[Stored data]
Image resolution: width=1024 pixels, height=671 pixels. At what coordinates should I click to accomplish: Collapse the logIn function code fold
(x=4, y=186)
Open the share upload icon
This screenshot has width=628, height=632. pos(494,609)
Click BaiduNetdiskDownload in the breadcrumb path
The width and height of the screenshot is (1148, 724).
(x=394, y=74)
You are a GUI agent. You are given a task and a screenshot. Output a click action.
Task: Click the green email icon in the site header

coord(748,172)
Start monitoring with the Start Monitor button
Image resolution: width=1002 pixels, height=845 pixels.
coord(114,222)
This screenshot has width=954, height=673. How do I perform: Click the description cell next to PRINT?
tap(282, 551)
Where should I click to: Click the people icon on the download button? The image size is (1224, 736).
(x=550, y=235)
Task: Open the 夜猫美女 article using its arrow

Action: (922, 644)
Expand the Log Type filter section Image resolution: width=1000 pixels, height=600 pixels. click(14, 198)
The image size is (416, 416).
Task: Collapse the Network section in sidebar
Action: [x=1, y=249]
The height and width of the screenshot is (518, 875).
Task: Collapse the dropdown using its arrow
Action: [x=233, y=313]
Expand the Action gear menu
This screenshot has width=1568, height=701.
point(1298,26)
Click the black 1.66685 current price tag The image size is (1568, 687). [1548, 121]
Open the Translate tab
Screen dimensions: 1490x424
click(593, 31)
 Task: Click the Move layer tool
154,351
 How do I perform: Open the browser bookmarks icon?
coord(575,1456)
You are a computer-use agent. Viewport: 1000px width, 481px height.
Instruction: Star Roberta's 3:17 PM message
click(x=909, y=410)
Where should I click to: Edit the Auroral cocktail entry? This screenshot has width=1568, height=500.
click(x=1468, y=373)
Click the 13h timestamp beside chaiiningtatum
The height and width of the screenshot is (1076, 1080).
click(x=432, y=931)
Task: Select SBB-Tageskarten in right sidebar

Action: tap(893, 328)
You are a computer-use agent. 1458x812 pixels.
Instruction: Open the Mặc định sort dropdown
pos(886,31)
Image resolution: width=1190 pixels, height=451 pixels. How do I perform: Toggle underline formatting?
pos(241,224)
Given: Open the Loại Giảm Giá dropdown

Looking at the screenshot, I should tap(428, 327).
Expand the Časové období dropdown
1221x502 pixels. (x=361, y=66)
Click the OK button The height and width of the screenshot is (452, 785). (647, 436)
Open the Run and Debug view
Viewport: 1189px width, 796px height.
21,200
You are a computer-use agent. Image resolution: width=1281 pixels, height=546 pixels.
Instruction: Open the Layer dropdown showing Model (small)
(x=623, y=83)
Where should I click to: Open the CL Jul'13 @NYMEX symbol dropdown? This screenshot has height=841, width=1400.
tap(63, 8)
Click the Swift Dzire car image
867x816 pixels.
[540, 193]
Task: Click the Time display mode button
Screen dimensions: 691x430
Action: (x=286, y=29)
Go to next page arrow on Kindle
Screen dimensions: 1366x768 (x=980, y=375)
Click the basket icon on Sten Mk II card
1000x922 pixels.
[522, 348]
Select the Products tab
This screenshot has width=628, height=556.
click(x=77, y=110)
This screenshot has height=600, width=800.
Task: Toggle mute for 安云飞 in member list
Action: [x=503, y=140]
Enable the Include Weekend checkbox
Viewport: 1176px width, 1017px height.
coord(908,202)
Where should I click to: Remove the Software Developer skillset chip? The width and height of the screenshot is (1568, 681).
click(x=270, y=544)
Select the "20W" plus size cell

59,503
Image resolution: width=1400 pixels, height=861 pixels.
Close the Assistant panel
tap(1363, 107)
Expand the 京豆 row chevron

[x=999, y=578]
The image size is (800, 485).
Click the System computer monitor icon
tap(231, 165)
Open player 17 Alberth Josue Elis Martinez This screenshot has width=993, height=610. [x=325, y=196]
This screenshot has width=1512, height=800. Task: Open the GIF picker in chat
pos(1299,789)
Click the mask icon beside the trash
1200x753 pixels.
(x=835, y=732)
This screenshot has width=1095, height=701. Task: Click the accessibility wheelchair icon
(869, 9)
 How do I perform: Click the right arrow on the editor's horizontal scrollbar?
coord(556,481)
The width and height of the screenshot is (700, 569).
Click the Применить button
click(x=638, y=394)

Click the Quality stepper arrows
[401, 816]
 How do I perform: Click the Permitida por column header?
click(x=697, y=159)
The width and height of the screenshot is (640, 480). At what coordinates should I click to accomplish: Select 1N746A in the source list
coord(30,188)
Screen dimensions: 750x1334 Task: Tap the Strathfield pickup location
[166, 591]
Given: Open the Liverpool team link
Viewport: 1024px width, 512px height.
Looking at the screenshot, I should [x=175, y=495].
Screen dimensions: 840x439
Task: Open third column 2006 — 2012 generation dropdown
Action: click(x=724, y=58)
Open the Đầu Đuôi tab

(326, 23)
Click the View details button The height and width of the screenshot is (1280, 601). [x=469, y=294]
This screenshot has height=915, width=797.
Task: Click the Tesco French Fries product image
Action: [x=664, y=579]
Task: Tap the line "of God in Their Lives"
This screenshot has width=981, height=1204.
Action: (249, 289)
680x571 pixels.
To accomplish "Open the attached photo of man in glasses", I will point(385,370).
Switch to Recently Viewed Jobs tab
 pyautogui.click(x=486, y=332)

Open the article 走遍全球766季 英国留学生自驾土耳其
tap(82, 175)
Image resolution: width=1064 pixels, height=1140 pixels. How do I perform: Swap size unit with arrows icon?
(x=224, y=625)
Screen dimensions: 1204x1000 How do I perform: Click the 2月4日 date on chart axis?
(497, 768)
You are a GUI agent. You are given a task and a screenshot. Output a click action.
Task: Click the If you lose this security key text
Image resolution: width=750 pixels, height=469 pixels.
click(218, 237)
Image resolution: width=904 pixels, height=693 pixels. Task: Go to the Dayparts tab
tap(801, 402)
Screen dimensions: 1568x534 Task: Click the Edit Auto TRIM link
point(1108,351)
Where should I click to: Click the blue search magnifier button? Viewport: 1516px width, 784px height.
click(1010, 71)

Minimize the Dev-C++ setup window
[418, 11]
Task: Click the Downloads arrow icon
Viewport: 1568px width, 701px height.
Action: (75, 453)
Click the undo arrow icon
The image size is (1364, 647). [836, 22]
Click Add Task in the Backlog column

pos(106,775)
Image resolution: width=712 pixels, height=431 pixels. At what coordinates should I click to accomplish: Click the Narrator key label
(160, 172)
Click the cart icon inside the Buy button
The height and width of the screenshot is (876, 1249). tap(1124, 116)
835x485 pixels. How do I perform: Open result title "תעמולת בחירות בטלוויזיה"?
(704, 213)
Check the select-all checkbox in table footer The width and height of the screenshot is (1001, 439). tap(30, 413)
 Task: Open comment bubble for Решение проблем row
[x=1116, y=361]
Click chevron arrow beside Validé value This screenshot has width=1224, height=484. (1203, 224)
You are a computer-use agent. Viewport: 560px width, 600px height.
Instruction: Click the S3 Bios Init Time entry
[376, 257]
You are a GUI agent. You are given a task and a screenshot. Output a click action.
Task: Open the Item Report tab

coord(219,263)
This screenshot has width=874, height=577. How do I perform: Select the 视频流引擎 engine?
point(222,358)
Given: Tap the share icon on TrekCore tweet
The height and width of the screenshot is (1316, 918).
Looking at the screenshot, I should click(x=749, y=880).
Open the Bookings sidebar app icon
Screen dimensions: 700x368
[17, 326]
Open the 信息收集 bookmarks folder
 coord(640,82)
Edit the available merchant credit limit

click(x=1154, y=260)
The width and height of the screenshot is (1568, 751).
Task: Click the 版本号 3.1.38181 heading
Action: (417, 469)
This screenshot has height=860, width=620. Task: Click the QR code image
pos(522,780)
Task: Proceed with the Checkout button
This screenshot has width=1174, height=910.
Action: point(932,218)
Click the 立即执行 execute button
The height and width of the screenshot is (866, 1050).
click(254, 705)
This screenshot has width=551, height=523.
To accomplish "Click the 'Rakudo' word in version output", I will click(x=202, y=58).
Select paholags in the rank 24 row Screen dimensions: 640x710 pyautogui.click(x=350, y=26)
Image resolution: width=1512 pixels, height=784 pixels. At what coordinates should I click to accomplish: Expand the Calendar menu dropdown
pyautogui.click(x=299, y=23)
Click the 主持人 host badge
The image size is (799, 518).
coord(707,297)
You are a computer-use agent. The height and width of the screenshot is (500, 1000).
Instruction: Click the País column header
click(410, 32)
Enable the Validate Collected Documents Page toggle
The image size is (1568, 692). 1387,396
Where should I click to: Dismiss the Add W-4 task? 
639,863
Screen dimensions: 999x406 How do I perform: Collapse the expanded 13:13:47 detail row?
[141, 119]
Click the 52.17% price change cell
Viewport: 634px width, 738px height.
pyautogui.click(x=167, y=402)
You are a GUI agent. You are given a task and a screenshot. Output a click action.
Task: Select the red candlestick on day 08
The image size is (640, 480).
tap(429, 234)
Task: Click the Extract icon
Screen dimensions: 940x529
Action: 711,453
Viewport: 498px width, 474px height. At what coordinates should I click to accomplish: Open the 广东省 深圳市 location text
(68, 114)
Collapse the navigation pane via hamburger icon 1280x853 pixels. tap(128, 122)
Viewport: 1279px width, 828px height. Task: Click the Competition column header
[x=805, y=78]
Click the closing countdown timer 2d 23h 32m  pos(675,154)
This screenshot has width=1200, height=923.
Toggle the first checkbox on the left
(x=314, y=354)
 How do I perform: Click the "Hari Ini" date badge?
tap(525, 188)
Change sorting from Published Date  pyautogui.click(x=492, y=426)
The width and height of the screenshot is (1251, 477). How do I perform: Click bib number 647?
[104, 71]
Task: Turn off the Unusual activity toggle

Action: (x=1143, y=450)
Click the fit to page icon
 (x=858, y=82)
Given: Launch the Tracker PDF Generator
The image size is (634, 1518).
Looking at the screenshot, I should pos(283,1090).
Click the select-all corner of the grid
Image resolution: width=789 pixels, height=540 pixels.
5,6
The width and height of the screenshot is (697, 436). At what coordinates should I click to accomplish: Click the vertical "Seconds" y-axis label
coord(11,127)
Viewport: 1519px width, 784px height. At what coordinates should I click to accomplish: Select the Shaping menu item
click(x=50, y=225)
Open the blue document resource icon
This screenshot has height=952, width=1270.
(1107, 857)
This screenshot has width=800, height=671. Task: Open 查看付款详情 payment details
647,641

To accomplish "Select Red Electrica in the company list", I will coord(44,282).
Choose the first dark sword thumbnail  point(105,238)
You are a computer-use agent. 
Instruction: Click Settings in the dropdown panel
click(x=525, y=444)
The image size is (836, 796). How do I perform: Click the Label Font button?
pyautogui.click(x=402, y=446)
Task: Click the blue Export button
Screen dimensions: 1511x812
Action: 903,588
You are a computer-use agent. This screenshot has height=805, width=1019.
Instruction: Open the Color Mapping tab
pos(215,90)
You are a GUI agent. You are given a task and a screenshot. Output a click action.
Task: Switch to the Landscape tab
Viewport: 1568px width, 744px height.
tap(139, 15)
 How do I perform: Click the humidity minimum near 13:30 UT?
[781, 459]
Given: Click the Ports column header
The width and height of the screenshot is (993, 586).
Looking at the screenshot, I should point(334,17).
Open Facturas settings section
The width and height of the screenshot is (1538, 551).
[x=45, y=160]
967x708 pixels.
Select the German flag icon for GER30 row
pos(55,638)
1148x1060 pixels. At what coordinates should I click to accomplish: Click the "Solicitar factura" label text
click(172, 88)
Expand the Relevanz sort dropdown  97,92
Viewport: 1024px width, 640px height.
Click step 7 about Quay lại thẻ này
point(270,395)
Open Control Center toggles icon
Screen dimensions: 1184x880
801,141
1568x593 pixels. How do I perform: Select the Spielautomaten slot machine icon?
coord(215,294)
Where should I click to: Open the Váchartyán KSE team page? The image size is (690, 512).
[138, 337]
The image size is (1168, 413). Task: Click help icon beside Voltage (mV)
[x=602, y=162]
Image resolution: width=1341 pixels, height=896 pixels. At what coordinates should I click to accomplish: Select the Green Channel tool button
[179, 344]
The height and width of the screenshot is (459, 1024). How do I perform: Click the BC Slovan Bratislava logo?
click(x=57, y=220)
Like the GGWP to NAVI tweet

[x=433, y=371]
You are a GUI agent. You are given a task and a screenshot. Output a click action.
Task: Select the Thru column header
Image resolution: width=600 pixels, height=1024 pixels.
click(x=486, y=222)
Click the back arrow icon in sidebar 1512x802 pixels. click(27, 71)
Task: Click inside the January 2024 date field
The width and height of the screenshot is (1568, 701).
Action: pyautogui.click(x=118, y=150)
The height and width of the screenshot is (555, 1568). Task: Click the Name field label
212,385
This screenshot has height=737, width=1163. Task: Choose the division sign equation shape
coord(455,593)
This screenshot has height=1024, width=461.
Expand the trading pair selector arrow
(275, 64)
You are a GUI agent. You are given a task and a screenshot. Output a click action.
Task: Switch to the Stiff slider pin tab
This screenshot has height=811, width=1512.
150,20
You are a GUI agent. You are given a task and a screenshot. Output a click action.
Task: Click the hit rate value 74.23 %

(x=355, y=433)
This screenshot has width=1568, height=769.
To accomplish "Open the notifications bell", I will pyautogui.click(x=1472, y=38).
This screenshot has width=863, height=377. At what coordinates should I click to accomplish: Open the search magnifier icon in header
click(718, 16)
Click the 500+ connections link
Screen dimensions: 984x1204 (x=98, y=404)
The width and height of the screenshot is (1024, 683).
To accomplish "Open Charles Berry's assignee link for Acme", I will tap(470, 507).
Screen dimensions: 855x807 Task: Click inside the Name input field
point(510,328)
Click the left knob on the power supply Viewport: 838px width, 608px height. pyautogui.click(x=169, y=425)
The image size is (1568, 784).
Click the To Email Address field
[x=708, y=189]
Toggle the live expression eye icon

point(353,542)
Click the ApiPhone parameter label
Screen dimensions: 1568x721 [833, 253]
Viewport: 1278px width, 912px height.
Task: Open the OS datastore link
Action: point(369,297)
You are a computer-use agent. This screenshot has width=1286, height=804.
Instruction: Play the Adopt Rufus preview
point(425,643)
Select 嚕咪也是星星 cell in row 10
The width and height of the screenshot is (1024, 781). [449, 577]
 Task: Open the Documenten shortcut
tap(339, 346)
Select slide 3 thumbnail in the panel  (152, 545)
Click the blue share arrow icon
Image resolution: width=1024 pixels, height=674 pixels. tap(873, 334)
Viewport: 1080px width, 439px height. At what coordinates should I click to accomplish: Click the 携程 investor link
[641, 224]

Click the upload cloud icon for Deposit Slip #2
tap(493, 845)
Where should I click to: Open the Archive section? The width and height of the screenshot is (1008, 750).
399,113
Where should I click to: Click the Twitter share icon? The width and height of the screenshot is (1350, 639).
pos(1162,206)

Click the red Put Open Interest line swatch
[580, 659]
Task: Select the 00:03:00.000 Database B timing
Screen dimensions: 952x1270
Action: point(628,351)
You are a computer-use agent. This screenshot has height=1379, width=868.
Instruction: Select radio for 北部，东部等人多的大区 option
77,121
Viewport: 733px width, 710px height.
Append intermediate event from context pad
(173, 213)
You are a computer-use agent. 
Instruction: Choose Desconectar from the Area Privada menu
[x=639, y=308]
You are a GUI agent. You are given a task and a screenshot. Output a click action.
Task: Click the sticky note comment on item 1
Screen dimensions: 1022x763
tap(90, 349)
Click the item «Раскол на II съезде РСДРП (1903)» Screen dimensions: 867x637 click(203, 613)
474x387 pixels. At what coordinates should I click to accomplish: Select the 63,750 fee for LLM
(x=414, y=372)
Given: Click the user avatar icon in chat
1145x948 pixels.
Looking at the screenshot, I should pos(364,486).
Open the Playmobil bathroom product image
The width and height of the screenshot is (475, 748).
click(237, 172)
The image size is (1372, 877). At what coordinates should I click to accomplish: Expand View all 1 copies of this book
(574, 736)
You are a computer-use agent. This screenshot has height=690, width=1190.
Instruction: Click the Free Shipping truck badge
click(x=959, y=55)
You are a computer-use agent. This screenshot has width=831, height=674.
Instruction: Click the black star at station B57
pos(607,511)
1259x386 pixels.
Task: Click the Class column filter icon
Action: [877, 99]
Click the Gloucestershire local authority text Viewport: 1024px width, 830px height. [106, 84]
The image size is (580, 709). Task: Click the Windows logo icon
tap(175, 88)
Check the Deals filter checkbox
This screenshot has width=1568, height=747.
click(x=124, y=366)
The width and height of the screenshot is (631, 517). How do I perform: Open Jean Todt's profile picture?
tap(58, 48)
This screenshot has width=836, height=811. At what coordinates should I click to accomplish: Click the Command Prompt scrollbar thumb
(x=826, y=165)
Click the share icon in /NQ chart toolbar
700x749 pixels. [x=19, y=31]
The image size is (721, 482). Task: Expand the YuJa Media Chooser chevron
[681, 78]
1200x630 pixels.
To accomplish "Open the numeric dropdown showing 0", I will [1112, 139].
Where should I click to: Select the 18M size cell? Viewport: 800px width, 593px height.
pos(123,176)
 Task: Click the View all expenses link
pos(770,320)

= Problem requirements =
Scan the entries above for lines with "price" in them, then report how many there are as a plain number.

= Answer space =
2